My third visualization is a heat map which highlights the top 10 quarterbacks total sacks over the past 3 seasons. This was important to generate because in the NFL a good offensive line could really change the production of a quarterback. Patrick Mahomes and Tom Brady were sacked the least over the past 3 seasons which played a factor in there performance. Russel Wilson who got sacked the most was somewhat average in his stats over the years. It makes you question if he did have a good offensive line would his stats be better?

sacks_df <- df %>%
  filter(player %in% top_10_players_total$player & year >= 2019 & year <= 2021) %>%
  select(player,game_date,pass_sacked) %>%
  mutate(year = year(mdy(game_date))) %>%
  group_by(player,year) %>%
  summarise(pass_sacked = sum(pass_sacked), .groups = 'keep') %>%
  data.frame()


sacks_df$year <- factor(sacks_df$year)

 ggplot(sacks_df, aes(x = reorder(player, -pass_sacked), y = year, fill = pass_sacked)) +
  geom_tile(color = "black") +
  geom_text(aes(label= pass_sacked))+
  coord_equal(ratio = 1) +
  labs(title = "Heatmap : Total sacks per year by a Top 10 QB (Including Playoffs)",
       x = "Player",
       y = "Season",
       fill = "Total Sacks") +
  theme_minimal() +
  theme(plot.title = element_text(hjust = 0.5)) +
  scale_fill_continuous(low = "white",high = "purple") +
  guides(fill = guide_legend(reverse = TRUE, override.aes = list(colour = "black")))

Tab 4

My fourth visualization is a trellis chart featuring the top 10 quarterbacks completions over the past 3 seasons.

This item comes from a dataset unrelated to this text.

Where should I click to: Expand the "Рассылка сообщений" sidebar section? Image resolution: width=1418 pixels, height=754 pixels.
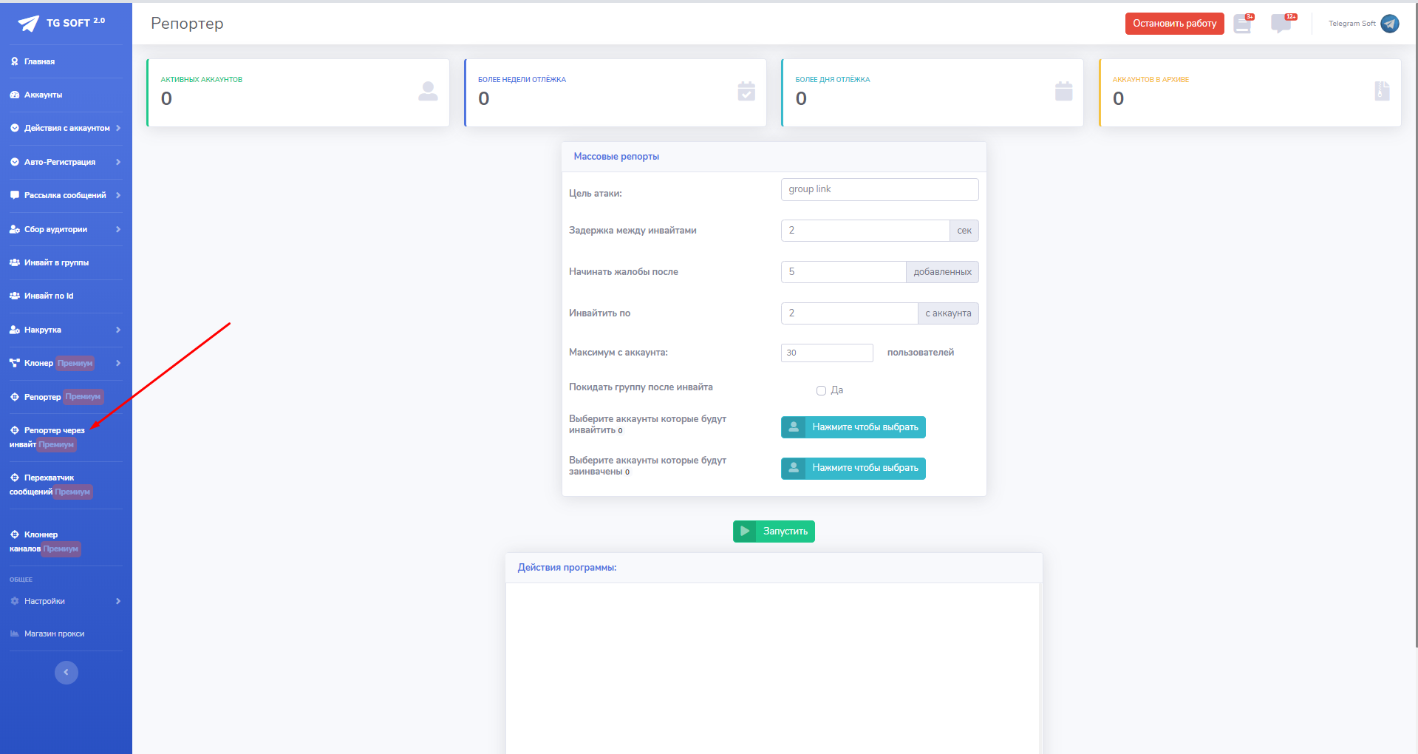66,196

Completions are another big part in generating offense and usually a player with a high number of completions has the most yards and touchdowns. Tom Brady led the 2021 season with a high of 529 completions which is indeed a crazy number. This generated to his success in touchdown passes and passing yards over the past 3 seasons. Matthew Stafford had a low of 187 passing completions and that can be shown in his low of passing yards for 2019.

pass_cmp_df <- df %>%
  filter(player %in% top_10_players_total$player & year >= 2019 & year <= 2021) %>%
  select(player,game_date,pass_cmp) %>%
  mutate(year = year(mdy(game_date))) %>%
  group_by(player, year) %>%
  summarise(pass_cmp = sum(pass_cmp), .groups = 'keep') %>%
  data.frame()


pass_cmp_df$year <- factor(pass_cmp_df$year)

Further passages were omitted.